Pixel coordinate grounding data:
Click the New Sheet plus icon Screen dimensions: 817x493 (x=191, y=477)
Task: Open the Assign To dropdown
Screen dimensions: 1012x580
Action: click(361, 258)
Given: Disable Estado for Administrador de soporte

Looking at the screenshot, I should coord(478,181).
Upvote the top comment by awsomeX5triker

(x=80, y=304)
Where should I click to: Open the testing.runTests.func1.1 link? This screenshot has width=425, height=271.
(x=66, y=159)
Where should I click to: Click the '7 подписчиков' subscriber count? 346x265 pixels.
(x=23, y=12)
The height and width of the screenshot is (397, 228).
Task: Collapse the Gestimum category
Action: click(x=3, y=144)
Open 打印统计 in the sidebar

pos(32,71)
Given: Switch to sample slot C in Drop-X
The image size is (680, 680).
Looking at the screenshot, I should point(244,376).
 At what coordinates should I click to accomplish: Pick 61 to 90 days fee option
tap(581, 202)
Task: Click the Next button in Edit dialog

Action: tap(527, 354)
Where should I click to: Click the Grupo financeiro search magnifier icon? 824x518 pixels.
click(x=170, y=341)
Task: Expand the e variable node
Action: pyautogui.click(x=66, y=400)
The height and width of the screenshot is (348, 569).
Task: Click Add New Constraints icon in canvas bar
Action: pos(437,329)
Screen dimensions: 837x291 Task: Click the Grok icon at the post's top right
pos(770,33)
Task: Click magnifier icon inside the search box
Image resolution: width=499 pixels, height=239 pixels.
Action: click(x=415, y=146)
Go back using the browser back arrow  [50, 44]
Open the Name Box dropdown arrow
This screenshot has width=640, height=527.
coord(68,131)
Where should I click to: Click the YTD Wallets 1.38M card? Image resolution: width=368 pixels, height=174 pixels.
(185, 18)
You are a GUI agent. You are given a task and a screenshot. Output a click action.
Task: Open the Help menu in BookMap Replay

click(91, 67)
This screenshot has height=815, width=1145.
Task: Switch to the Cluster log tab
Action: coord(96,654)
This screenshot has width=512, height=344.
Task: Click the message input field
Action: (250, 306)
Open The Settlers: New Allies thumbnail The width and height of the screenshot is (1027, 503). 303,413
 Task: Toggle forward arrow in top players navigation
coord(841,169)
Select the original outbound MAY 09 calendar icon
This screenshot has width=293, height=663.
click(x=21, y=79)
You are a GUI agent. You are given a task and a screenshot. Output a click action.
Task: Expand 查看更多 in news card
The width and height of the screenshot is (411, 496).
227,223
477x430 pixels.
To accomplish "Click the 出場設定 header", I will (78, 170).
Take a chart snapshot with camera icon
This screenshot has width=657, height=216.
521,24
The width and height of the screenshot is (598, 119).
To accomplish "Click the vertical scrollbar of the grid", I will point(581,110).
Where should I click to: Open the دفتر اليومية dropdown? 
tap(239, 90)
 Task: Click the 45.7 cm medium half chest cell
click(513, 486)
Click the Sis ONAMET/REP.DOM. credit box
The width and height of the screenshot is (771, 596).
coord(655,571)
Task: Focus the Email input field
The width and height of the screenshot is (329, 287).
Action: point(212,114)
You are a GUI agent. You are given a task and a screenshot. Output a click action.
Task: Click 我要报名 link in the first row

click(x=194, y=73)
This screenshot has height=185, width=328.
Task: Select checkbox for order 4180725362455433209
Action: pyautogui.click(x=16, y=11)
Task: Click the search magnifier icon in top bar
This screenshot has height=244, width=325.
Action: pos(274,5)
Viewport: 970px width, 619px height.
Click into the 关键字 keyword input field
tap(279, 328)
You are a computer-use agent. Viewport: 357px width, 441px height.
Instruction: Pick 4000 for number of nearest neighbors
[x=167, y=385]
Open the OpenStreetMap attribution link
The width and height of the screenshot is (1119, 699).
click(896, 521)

(About this exercise):
Read the entries and select each line where the word "Viewport" is found.

(Solution below):
Viewport: 970px width, 619px height.
You are a computer-use agent. Viewport: 357px width, 441px height.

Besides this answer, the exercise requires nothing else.